Friday, March 30, 2012

Murramarang Camping Weekend, Part 2

On Sunday (let's just call it The Big Day), I counted the minutes until opening time at Birdland Animal Park in the nearby town of Batemans Bay.  We had already been to a couple of other animal parks and zoos, but I knew this park would hold a very special place in my heart.

It was fun to see a koala awake and eating; the most strenuous activity I had them seen perform previously was a slow opening of the eyes and closing, much like the "exercise" classes I held during my short-lived first job out of college as an Activities Director at a nursing home.

This particularly fluffy kangaroo was the prettiest I had ever seen, and I had to restrain myself from giving him zerbits on his belly.

I bravely walked by the ostriches, an animal that has haunted me ever since my parents cruelly forced me into a van for a drive around Lion Country Safari in Florida.  I don't know if I truly remember 'the incident' or if I have recreated the image from my parents teasing me about it for 30 years, but a) they made me sit next to the window and b) a ostrich was on the loose, running alongside our van maneuvering its thin hairy neck attempting to get inside the van (read: eat me).  If anyone has ever wanted to film a horror movie about ostriches, I've got the screenplay written in my head.  According to the website, Lion Country Safari is "The Best Value Theme Park in Florida".  That's right, folks, forget about Disney World--step right up and scar your children for half the price than at other parks!

Luckily, I escaped the ostriches yet again.  One of the park staff brought out a python we could hold, and Jackson jumped at the chance; Alex declined.

- REQUIRED WORK
• A. In the camping weekend post, why does the writer say they walked "bravely" past the ostriches?
• B. Give the records as a two-column CSV with the columns "label" and "click_point", one row per record, from the line containing "Strato 203 Amber" down to the line containing "Napište nám (502, 11)", both included. Put each value in one quoted field and turn any line breaks into spaces.

- GIVEN INFORMATION
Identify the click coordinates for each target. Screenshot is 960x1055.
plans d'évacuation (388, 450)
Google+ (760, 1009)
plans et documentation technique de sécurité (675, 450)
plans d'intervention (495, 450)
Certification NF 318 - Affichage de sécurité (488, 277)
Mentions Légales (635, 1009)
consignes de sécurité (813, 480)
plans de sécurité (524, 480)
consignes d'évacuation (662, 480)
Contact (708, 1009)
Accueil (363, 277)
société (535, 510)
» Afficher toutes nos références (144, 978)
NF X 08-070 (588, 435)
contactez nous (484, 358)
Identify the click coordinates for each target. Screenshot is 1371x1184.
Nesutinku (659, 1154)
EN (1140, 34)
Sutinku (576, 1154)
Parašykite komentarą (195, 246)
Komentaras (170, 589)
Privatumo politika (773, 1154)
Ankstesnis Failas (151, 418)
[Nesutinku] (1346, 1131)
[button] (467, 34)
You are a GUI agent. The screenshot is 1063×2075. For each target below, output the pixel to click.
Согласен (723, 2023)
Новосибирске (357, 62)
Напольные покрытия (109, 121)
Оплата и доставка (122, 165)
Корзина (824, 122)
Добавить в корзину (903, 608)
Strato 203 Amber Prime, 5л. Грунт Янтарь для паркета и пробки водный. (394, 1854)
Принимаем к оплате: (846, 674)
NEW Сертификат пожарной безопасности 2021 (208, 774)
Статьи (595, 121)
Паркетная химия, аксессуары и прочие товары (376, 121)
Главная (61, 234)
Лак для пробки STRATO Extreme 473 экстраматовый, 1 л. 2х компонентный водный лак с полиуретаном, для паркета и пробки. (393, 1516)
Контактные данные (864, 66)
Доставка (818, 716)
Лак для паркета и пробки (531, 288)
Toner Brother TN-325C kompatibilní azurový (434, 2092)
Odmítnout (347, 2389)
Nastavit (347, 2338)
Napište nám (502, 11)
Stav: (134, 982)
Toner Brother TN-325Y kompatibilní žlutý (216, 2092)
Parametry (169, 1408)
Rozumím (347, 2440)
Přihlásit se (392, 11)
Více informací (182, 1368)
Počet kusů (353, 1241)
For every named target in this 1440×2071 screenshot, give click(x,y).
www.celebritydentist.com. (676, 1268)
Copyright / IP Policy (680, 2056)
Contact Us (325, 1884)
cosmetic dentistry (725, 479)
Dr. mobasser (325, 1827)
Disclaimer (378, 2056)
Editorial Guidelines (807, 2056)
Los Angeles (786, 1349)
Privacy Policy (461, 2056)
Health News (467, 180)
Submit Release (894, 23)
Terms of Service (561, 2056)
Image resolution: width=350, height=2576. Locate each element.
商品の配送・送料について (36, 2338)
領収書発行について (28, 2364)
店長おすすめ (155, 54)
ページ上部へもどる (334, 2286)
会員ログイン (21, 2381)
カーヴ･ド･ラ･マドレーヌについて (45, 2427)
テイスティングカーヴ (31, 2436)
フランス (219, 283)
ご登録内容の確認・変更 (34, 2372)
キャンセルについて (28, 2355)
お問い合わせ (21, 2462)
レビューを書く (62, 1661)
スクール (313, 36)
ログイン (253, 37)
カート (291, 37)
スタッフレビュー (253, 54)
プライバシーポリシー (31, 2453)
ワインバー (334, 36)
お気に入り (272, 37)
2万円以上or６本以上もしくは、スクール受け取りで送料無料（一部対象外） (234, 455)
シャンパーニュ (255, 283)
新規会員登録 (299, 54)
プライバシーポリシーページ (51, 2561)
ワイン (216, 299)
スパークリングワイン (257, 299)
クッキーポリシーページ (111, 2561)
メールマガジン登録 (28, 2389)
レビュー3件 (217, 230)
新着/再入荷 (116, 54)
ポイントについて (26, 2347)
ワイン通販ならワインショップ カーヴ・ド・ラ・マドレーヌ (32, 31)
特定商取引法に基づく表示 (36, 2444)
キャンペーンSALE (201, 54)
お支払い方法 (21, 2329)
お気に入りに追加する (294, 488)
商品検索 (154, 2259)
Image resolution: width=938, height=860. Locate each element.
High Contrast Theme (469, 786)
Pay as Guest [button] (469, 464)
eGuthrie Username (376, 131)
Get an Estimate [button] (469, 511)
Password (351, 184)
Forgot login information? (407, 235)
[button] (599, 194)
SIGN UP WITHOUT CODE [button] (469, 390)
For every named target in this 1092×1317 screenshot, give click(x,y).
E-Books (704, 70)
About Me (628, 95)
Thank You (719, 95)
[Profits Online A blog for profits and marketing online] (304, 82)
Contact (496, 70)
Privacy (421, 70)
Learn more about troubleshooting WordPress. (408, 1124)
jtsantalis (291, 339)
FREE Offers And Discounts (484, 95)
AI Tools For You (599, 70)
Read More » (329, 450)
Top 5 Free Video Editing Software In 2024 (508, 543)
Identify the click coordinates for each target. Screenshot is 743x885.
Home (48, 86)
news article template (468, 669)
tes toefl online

- WORKED SOLUTIONS
• A. Ostriches have haunted the writer since a childhood drive through Lion Country Safari in Florida. The writer had to sit next to the van window while a loose ostrich ran alongside and pushed its neck toward the van, trying to get inside.

• B.
label,click_point
"Strato 203 Amber Prime, 5л. Грунт Янтарь для паркета и пробки водный.","(394, 1854)"
"Принимаем к оплате:","(846, 674)"
"NEW Сертификат пожарной безопасности 2021","(208, 774)"
"Статьи","(595, 121)"
"Паркетная химия, аксессуары и прочие товары","(376, 121)"
"Главная","(61, 234)"
"Лак для пробки STRATO Extreme 473 экстраматовый, 1 л. 2х компонентный водный лак с полиуретаном, для паркета и пробки.","(393, 1516)"
"Контактные данные","(864, 66)"
"Доставка","(818, 716)"
"Лак для паркета и пробки","(531, 288)"
"Toner Brother TN-325C kompatibilní azurový","(434, 2092)"
"Odmítnout","(347, 2389)"
"Nastavit","(347, 2338)"
"Napište nám","(502, 11)"